Wie lange braucht die CDU, um die Ära Merkel hinter sich zu lassen?

Mit dem Unterschied, dass die Union sich in der Opposition erneuern muss. Was wie ein Vorteil klingt, weil man als Partei dort keine Rücksicht auf die Regierung nehmen muss, wäre für die SPD vor 2021 ein Nachteil gewesen. Wäre man nicht Partei in einer Großen Koalition gewesen, hätte Olaf Scholz sich nicht als Vizekanzler und Bundes­finanzminister als Merkel-Nachfolger etablieren können. Scholz wäre heute nicht Kanzler, sondern wahrscheinlich noch Bürgermeister und die SPD in der Opposition.

Wie es der CDU/CSU dort ergeht, wie lange sie braucht, um die Ära Merkel hinter sich zu lassen und einen Neufang zu beginnen, und was das für die politische Ausrichtung der Partei heißt, weiß heute niemand. Erholt sich die Union, die in ihrem Verständnis vor der Bundestagswahl die letzte verbliebene Volkspartei gewesen ist? Kommt sie, wenn man den richtigen Kanzlerkandidaten oder die richtige Kandidatin findet, wieder regelmäßig auf Ergebnisse von 30 Prozent plus x? Oder muss sich Deutschland wie andere europäische Länder an Dreier-bündnisse gewöhnen, in denen die bisher kleineren Parteien wie die Grünen und die FDP eine andere Rolle spielen, weil die größeren Parteien, wie die CDU und die SPD, geschrumpft sind?
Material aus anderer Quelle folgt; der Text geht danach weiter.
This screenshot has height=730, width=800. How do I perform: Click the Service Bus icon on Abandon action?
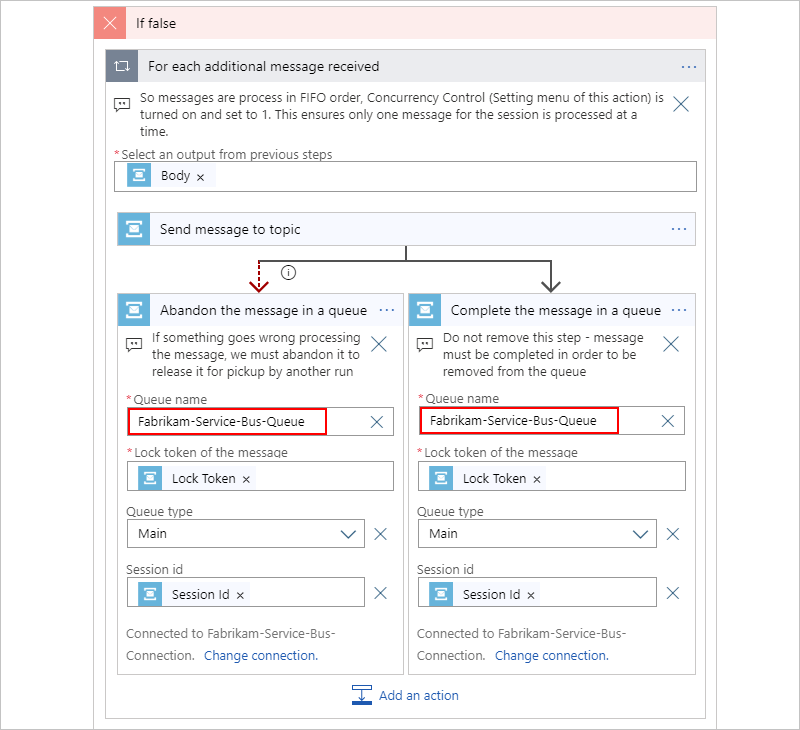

Die Scholz-Story wird in die Geschichte eingehen

Olaf Scholz stellt sich auf dieses Szenario ein, und es macht ihm aus zwei Gründen keine Angst. Zum einen, weil er der erste Kanzler ist, der auf Bundesebene eine solche Konstellation zusammengebracht hat. Zum anderen, weil, wie er sagt, „die Große Koalition in Wahrheit auch eine Drei-Parteien-Koalition war“. Der 26. September war das Ende einer Legende, der Erzählung von einem Außenseiter, der beschloss, Kanzler zu werden, auch wenn es allen anderen unwahrscheinlich erscheinen mochte.

Die Scholz-Story wird in die Geschichte eingehen, auch und gerade weil sie sich so zugetragen hat, wie der Hauptdarsteller es angekündigt hat. Und weil man es immer noch kaum glauben kann. Der 26. September war auch der Beginn eines neuen Kapitels, in unserem Land genauso wie im Leben von Olaf Scholz. Was heißt hier: Kapitel. Wenn es gut läuft, wird daraus ein weiteres Buch.